Por todo o exposto, para o qual se remete e se dá por reproduzido, requer-se a V. Exas. seja concedido provimento ao presente Recurso, com as legais consequências, nomeadamente a verificação da nulidade insanável da falta de notificação do arguido para o julgamento, com anulação de todo o ulterior processado, incluindo audiência e prolação de sentença.
Caso assim não se entenda, o que não se concede, sempre se requer uma reavaliação da medida da pena concretamente aplicada, devendo atender-se a todos os factos provados que militam a favor do Recorrente, bem como àqueles que não teve possibilidade de demonstrar em julgamento – por falta de notificação para o mesmo – com a consequente diminuição da pena concretamente aplicada.”
»
Foi admitido o recurso nos termos do despacho proferido a 26-10-2022, com o efeito próprio.
»

#### O QUE FAZER
Cite sem alterações o trecho do excerto sobre o recurso que começa com as palavras "Por todo o exposto, para" e termina com "prolação de sentença.".

#### DADOS DISPONÍVEIS
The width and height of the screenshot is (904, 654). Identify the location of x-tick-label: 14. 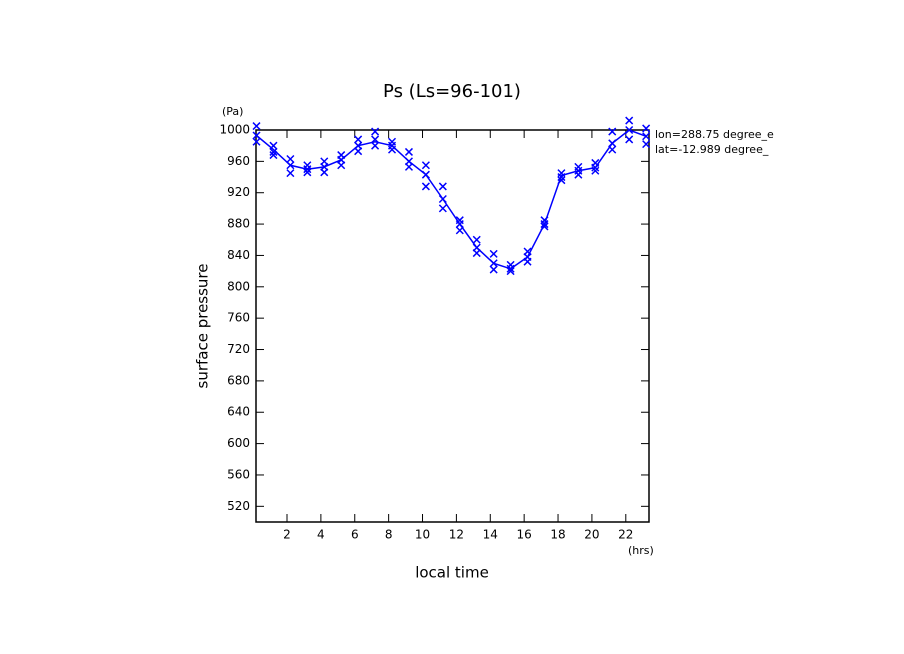
(490, 535).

#### ESPAÇO DE RESPOSTA
Por todo o exposto, para o qual se remete e se dá por reproduzido, requer-se a V. Exas. seja concedido provimento ao presente Recurso, com as legais consequências, nomeadamente a verificação da nulidade insanável da falta de notificação do arguido para o julgamento, com anulação de todo o ulterior processado, incluindo audiência e prolação de sentença.